Below are the places I visited in China from 2007 – 2015. My only trip back since was to Hong Kong and Mongolia (the country, rather than the Chinese province) in 2017. Right now, I have no desire to see all 29 on that list, or ever return to China. It’s done.
This list contains any places that I felt was relevant to add, if you click on the link it should open my story from those places – I have written over 100 posts about China alone. I have included one photo from each province listed. I cannot remember every exact village and town, for example short 20 minute – 1 hour lunch breaks etc. but the list is pretty much where I went:
Hong Kong Island – Aberdeen, Admiralty, Causeway Bay, Central, Chai Wan, North Point, Sheung Wan, Stanley, The Peak, Wan Chai
Coloanne, Macau Old Town, Taipa
Anping, Changhua, Chiayi, Eluanbi, Guanshiling, Hualien, Kaohsiung, Kenting, Lotus Lake, Shinying, Taichung, Taipei, Taidong, Tainan, Tailuga/Taroko Gorge, (Taoyuan), Tiansiang, Zuoying
There is a hint of sadness within me tonight as I write this and reflect on my travels in China. As I said, I visited 13 of the 29 parts I recognise, extensively and with real passion. I was often the only tourist, and I did about 60% of those trips with Panny, my ex-girlfriend (who is from Hong Kong, with family in Kaiping, China). I did that over an 8 year period (2007 – 2015) and haven’t been back to China since – except Hong Kong (in 2017). So it is basically a closed door for me, five years ago. It was once my ambition to finish 29/29 of those.
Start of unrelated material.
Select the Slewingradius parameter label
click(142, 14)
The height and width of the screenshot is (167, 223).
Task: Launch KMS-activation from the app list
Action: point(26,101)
But no more.
I could write hundreds of blogs on the places I went, the markets, the food, the smog, the hot sun, the rainstorms, the electricity power cuts, the language problems, the illnesses. It was the madness of it that I loved. One time I almost got stranded in Changsha as it was a national holiday and there were no seats on trains. That night, when I was finally on my way to the next city, I stood in a narrow corridor chatting badly to the locals and drinking Tibetan green barley beer. If I hadn’t made notes or taken photos and videos, I would not recall those moments of madness.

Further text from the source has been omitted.